Miniatur-Fliegen-X-Chromosom in der Maus

Teil des ungewöhnlichen Forschungsansatzes war es, zu den Grundlagen zurückzukehren und den Erkennungsmechanismus für Fliegenchromosomen Komponente für Komponente in der Maus nachzubauen. Das Team begann damit ein einzelnes Protein aus dem MSL-Komplex der Fliege, MSL2, in Mäusen zu exprimieren. Zu diesem Zeitpunkt konnten sie noch nicht entdecken, dass etwas geschah.

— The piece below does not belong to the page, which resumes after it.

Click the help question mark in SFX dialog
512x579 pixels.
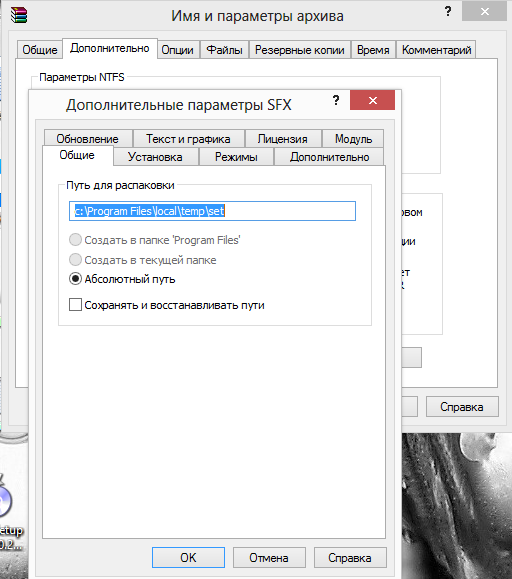click(336, 100)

Aber auf Grundlage früherer Studien an Fliegen stellten sie die Hypothese auf, dass weitere Komponenten des MSL-Komplexes erforderlich sein könnten: die nicht-kodierenden RNA-Moleküle roX1 und roX2. Nachdem sie Mauszellen mit MSL2 und roX2-RNA der Fliege ausgestattet hatten, beobachteten die Forscher nun deutlich durch roX2 markierte Bereiche des Zellkerns sowie genau an den Stellen, an denen MSL2 und roX2 involviert sind, eine Steigerung der Genaktivität. 

Die spezifische Beschaffenheit der Bereiche und deren Potenzial Gene zu aktivieren, erinnert stark an Areale auf dem X-Chromosom, die durch den MSL-Komplex in der männlichen Fliege markiert werden. Faszinierenderweise deuten diese Experimente darauf hin, dass das Hinzufügen von MSL2 und roX2 in Mauszellen ausreichend zu sein scheint, um ein Miniatur-Fliegen-X-Chromosom in Mauszellen nachzubilden. Dieser innovative Ansatz beleuchtete damit die minimalen molekularen Komponenten, die für die ersten Schritte bei der Erkennung und Aktivierung des Fliegen-X-Chromosoms durch den MSL-Komplex erforderlich sind. 

Ein molekularer Kleber ermöglicht die Identifikation des X-Chromosoms 

Nachdem das Team nun das genaue Rezept zur Bildung eines Mini-Fliegen-X-Chromosoms herausgefunden hatte, mischten sie die beiden Komponenten, roX-RNA und MSL2, im Reagenzglas, um mehr über den molekularen Mechanismus zu erfahren. „Als wir MSL2 und die roX-RNA vermengten, fiel uns etwas Interessantes auf. Beide Komponenten – obwohl sie isoliert flüssig waren – begannen kugelförmige Partikel zu bilden und gingen in eine andere Form über, die wie ein Gel aussah,“ sagt Claudia Keller-Valsecchi, Co-Erstautorin der Studie. Interessant ist, dass beide RNA-Moleküle, roX1 und roX2, von Genen kodiert werden, die sich auf dem X-Chromosom befinden und dass dieser Ort im Genom als Bindungsplattform für den Zusammenbau des MSL-Komplexes verwendet wird. 

Das Team vermutete nun, dass vom X-Chromosom synthetisierte roX-RNA in der Nähe befindliche MSL2-Moleküle aufgrund ihres gemeinsamen Interaktionspotentials und ihre Neigung sich in einen gelartigen Zustand zu verwandeln „einfängt“. „Die Menge an vorhandener roX-RNA ist ein guter Indikator dafür, wie gut der MSL-Komplex das X-Chromosom finden kann. Als wir die Menge der roX-RNAs in unseren Experimenten variierten, zeigt sich je mehr roX von dem X-Chromosom synthetisiert wurde, desto besser war der MSL-Komplex in der Lage, das X-Chromosom von den Autosomen zu unterscheiden,“ erläutert die Co-Erstautorin Felicia Basilicata.

Mit ihren Forschungsergebnissen haben die Freiburger Wissenschaftler:innen nun einen neuen Mechanismus aufgedeckt, der von männlichen Fliegen zur Unterscheidung und Markierung des einzelnen X-Chromosoms verwendet wird und auf dem Zusammenbau eines roX-MSL2-Gels aus zwei Komponenten beruht. Männliche Fliegen, die dieses Gel nicht zusammensetzen können, sterben. „Es ist auch denkbar, dass der Gelzustand dazu beitragen könnte, weitere wichtige Komponenten für die Dosiskompensation anzuziehen und einzufangen, wie z.B. die Transkriptionsmaschinerie, die für eine erhöhte RNA-Produktion erforderlich ist,“ erläutert Asifa Akhtar zukünftige Forschungsfragen, die es noch zu bearbeiten gilt.